Currently, Stellar Classic state dominates the BucketList size. The intention of the target BucketList size in Soroban is to provide a hard stop on runaway state growth. BucketList size related write fees should provide back pressure on growth before reaching the hard stop, while state archival eviction gradually reduces BucketList size as well.

The issue is, Stellar Classic TXs do not pay BucketList related fees but contribute to the majority of BucketList state. The result is Soroban users are punished because of classic, and the back pressure / state eviction measures do not actually achieve their goal of reducing BucketList size.

I propose we change BucketList size used in Soroban fees to "Total Soroban Size", where this value is the sum of the size of all CONTRACT_CODE and CONTRACT_DATA entries in the BucketList. The target BucketList size would then become the target Soroban size.

While this change would not allow us to limit the total BucketList size growth, the current solution does not achieve this either, as state growth is still dominated by classic. This change provides fairer fees to Soroban TXs and also opens the door for an "in-memory" Soroban optimization.

One of the advantages of State Archival is that total database size of Soroban entries can be bounded effectively. What this means is that we can bound the Soroban database size to something modest like 4 GB and store all Soroban entries in memory. This would greatly increase Soroban read capacity. This would not impact Soroban write capacity, as writes would still have to be persisted to the on-disk BucketList to produce the ledger header hash.

The advantages are significantly higher Soroban read limits. The primary drawback is increased memory consumption of stellar-core. Current consumption is approximately 2.5 GB. Increased consumption likely will not impact validators, since the recommended SKU is currently 16 GB, but may impact services that run captive-core, such as RPC and Horizon. Finally, this may increase the DOS ability of core, as we have less memory overhead for OOM based attacks.

[SirTyson]

Thinking a bit more about increasing read limits, I think there are a few safety and DOS issues to consider.

What happens if Soroban state grows too fast?

The target Soroban Data Size protects the network from a short term, state based DOS attack. I.e. if the target size is 4 GB, soroban state will not increase beyond 4.5 GB - 5 GB in any case. This protects us from malicious DOS attacks.

However, if legitimate use cases increase soroban adoption suddenly, the network may need to raise the soroban size limit faster than intended. Suppose the size limit is 4 GB, and tier 1 validator SKUs are only equipped to handle 5 GB of soroban cache. Should legitimate usage increase such that 6 GB of soroban state is required, the tier 1 network may not be able or be willing to migrate to higher memory SKUs in time to increase this limit. Of the network hits the limit due to legitimate usage, soroban is essentially disabled until the limit is increased. While eviction prevents long term malicious DOS, where the attacker cannot sustain rent payments long term, if legitimate usage increases and users are willing to pay rent, only increasing the size window can "unstick" soroban.

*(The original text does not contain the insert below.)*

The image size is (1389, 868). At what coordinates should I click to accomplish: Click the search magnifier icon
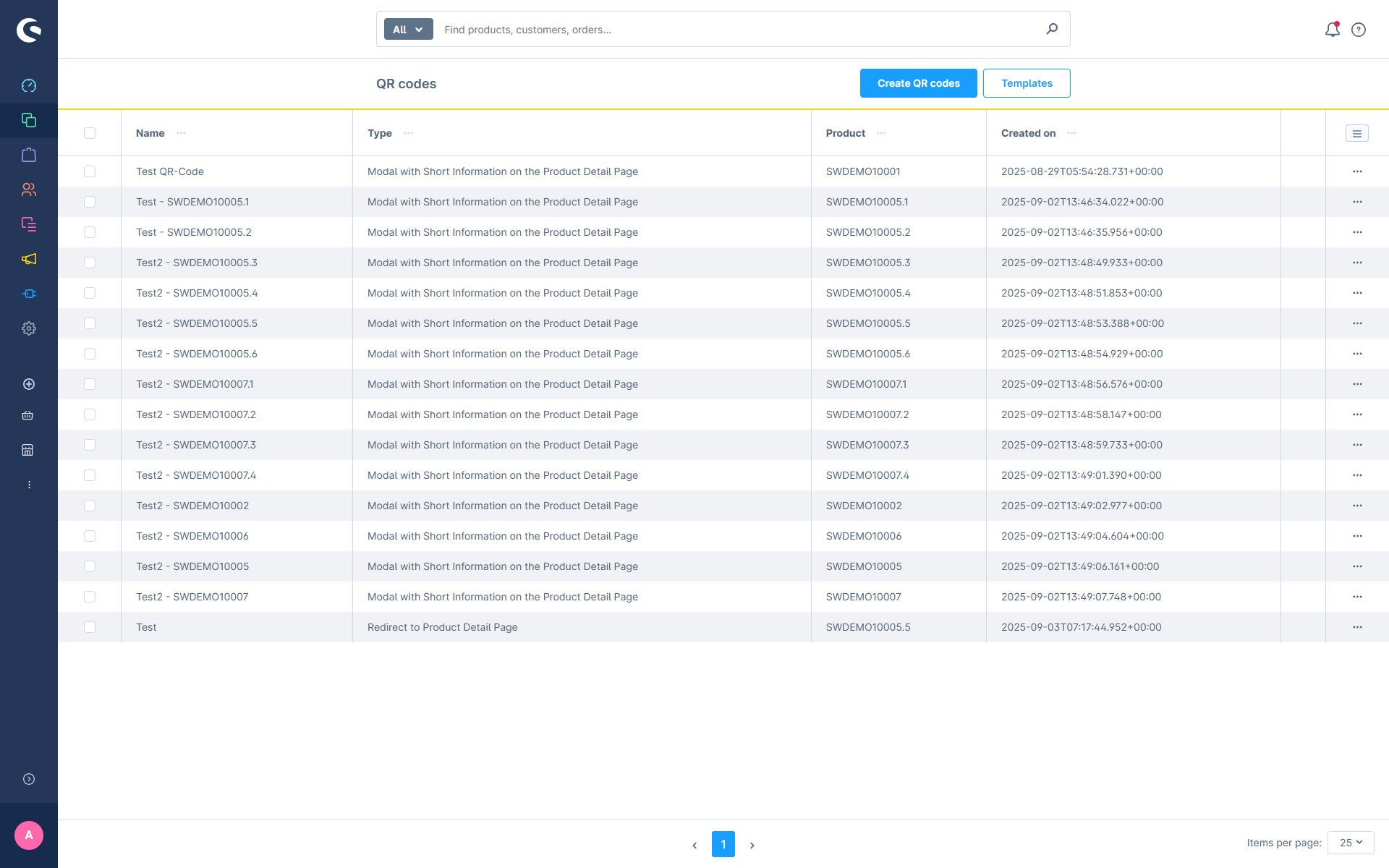pos(1052,29)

In this case, we might be able to have a disc fallback, where soroban can temporarily fall back to disc reads, the network can increase the limit, and the network can experience slowed ledgers but still process soroban transactions while tier 1 upgrades hardware. The alternative is to not increase the limit until tier 1 is ready to maintain current ledger close times with more RAM, during which time soroban is effectively disabled. We probably can't decrease read limits since contracts would be broken.

I think either of these scenarios is unlikely. While read limits can increase, write limits do not. Should state be growing, it's growth is bounded and predicatable. Also, should network activity increase so much that this is required, the network would be in a very good place usage wise and I imagine tier 1 would be motivated to increase hardware.

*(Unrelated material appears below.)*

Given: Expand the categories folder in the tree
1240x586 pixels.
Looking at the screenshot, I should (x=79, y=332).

Handling Classic Entry Disk Ops

While all Soroban entries in this proposal are in memory, Soroban transactions can still contain classic Account and Trustline entries. Since classic does not have state archival, these entry types cannot be entirely cached in memory. However, they are relatively small and have a known max size. DOS protection can be enforced by setting the Read Entry Count limit as follows.

Let the max disk IO we can do in a ledger be max_disk_bytes. Let max memory loads be max_memory_bytes. Our settings can be set as follows:

read_entry_max_count = max_disk_bytes / maxSize(account, trustline)

read_entry_max_bytes = max_memory_bytes.

This would still allow us to significantly increase both max read bytes and max read entries while protecting from disk based DOS. Alternatively, we could have separate limits for classic vs. soroban reads, but this adds complexity that is probably not necessary.